AIM OF THE TASK: Reproduce the article below on handing drug candidates from one team to the next, word for word and in full.

-------- DOCUMENT SECTION

Derek Lowe discusses the age-old tradition of passing the buck

People who’ve worked at several different drug companies will have noticed several problems that everyone knows about, that everyone tries to avoid, but that still keep coming up. One of the biggest is the ’throwing it over the wall’ style of drug development.

Which wall? There are several. A drug candidate has to be handed along to several different groups on its way to the market - there’s no way that the same team can stay with it from the earliest discovery days until the time comes to pick out the colour of the packaging. That’s because the expertise needed at different stages covers a wider range than any one group can supply. For example, at most large companies, one group will develop the idea for the target, get it through screening, and do some preliminary work on the most interesting leads that come out. Then another team of chemists and biologists takes over, driving the compound series along until it’s been narrowed down to a single clinical candidate. At that point, another set of natural handovers takes place, as the scale-up chemists find ways to make enough drug and the clinicians take the compound on through advanced animal screening and then through human trials.

----------------
-------- EXTRACTED DATA

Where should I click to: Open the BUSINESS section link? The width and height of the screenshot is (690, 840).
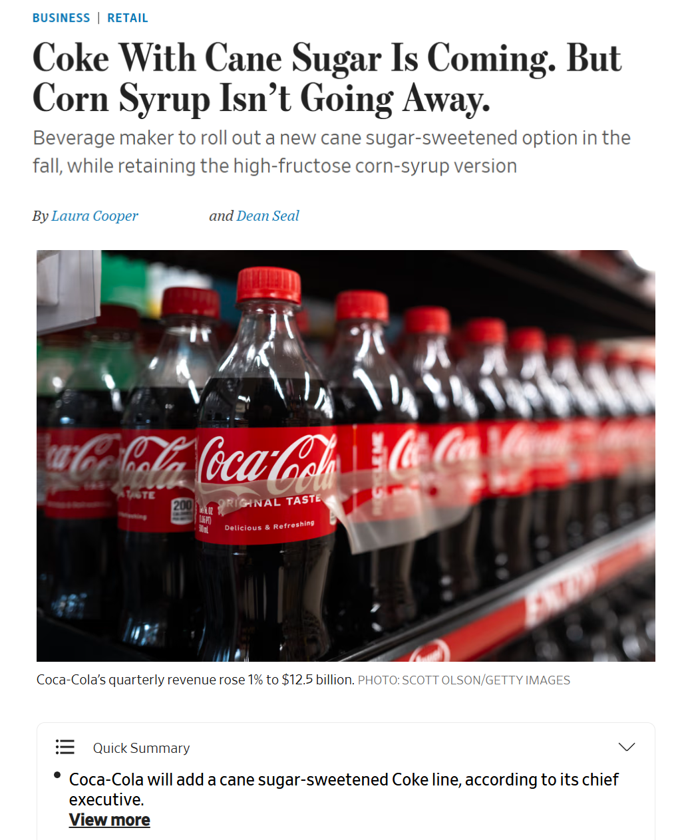point(61,18)
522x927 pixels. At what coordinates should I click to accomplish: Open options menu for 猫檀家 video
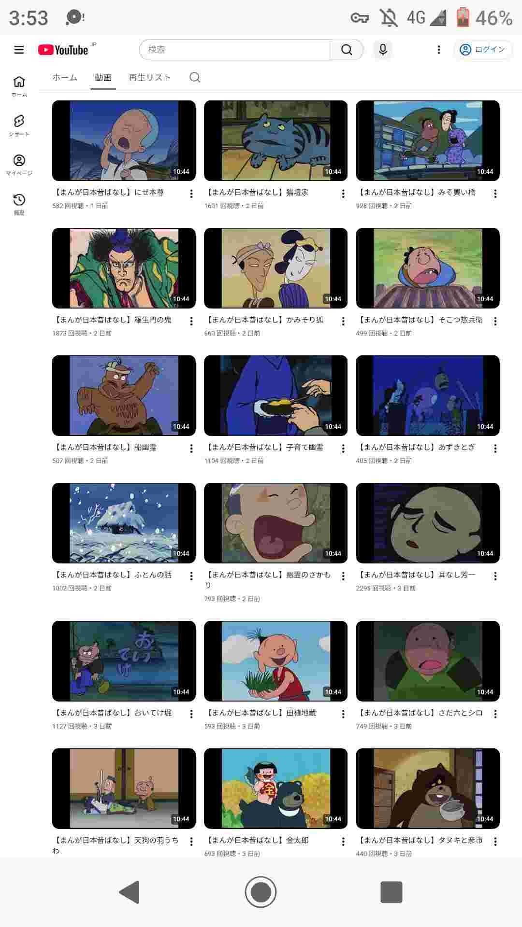click(x=343, y=194)
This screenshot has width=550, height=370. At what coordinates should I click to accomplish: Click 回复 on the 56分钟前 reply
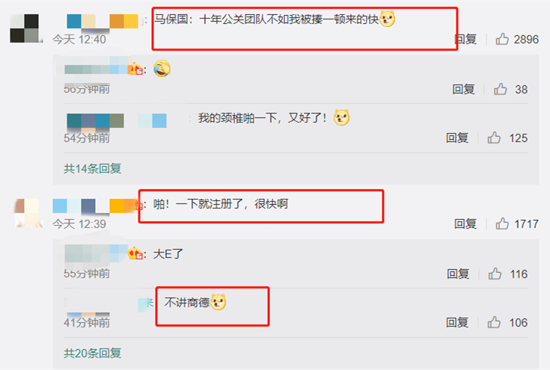point(464,90)

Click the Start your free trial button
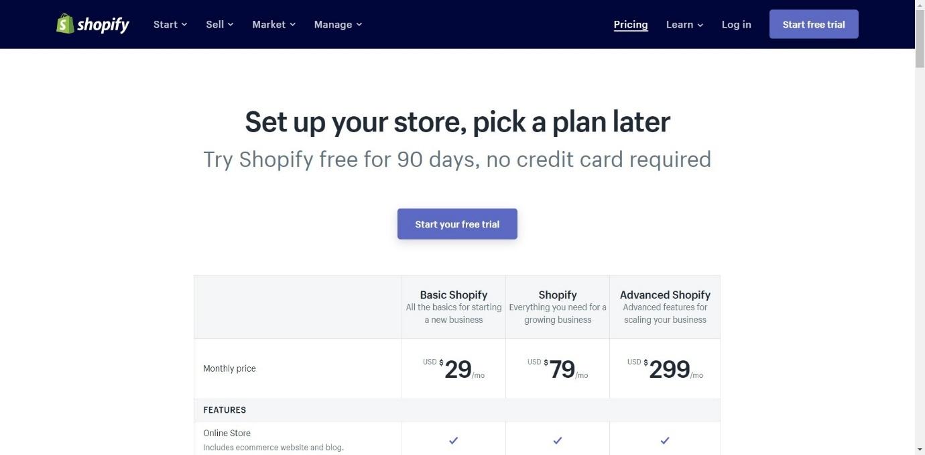pyautogui.click(x=457, y=224)
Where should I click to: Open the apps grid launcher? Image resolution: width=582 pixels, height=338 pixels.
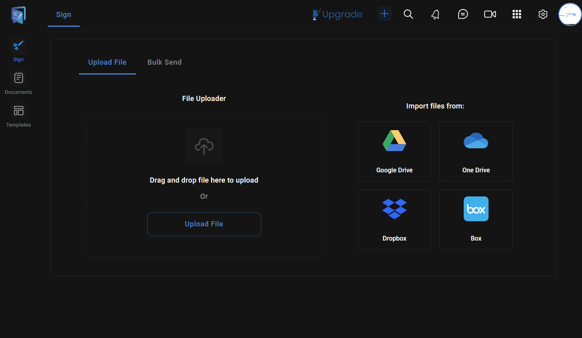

----------------

EXERCISE SOLUTION:
Derek Lowe discusses the age-old tradition of passing the buck

People who’ve worked at several different drug companies will have noticed several problems that everyone knows about, that everyone tries to avoid, but that still keep coming up. One of the biggest is the ’throwing it over the wall’ style of drug development.

Which wall? There are several. A drug candidate has to be handed along to several different groups on its way to the market - there’s no way that the same team can stay with it from the earliest discovery days until the time comes to pick out the colour of the packaging. That’s because the expertise needed at different stages covers a wider range than any one group can supply. For example, at most large companies, one group will develop the idea for the target, get it through screening, and do some preliminary work on the most interesting leads that come out. Then another team of chemists and biologists takes over, driving the compound series along until it’s been narrowed down to a single clinical candidate. At that point, another set of natural handovers takes place, as the scale-up chemists find ways to make enough drug and the clinicians take the compound on through advanced animal screening and then through human trials.